* **What is expected**: Find and copy the lines in the records beneath this task that contain the word "agent".

* **Supplied material**:
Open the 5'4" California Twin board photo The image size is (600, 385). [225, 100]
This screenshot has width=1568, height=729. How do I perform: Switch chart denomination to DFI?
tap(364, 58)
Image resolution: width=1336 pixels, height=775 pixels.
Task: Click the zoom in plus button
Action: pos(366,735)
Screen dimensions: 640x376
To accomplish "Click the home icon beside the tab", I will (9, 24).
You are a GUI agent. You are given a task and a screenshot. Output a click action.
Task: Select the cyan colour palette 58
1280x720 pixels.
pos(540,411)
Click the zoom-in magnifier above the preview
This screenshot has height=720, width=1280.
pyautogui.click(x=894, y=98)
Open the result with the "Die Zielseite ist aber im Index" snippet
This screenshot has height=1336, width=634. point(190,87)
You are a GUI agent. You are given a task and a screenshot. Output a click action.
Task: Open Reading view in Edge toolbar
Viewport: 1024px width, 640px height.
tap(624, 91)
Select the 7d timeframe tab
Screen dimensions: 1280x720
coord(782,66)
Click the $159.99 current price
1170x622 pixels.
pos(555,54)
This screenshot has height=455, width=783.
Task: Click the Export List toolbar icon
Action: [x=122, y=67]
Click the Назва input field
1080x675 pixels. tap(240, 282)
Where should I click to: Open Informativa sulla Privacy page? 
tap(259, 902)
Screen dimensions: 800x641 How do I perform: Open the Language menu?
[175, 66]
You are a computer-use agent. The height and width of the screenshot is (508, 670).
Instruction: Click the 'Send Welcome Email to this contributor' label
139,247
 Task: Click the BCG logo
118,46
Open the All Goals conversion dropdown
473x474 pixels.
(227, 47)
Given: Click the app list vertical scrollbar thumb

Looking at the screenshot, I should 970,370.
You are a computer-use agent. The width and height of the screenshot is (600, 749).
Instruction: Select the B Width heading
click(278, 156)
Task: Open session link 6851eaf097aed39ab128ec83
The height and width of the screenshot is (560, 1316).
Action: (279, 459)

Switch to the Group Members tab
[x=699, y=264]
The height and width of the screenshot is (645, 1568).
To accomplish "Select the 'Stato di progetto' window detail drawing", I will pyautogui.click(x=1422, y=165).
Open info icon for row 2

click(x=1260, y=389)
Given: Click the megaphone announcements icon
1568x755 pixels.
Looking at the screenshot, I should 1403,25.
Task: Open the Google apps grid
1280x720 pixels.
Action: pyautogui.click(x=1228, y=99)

* **Output of the task**:
You are a GUI agent. You are given a task and a screenshot. Output a click action.
You are a GUI agent. You are given a task and a screenshot. Output a click action.
You are a computer-use agent. The height and width of the screenshot is (508, 670).
You are a computer-use agent. The width and height of the screenshot is (600, 749).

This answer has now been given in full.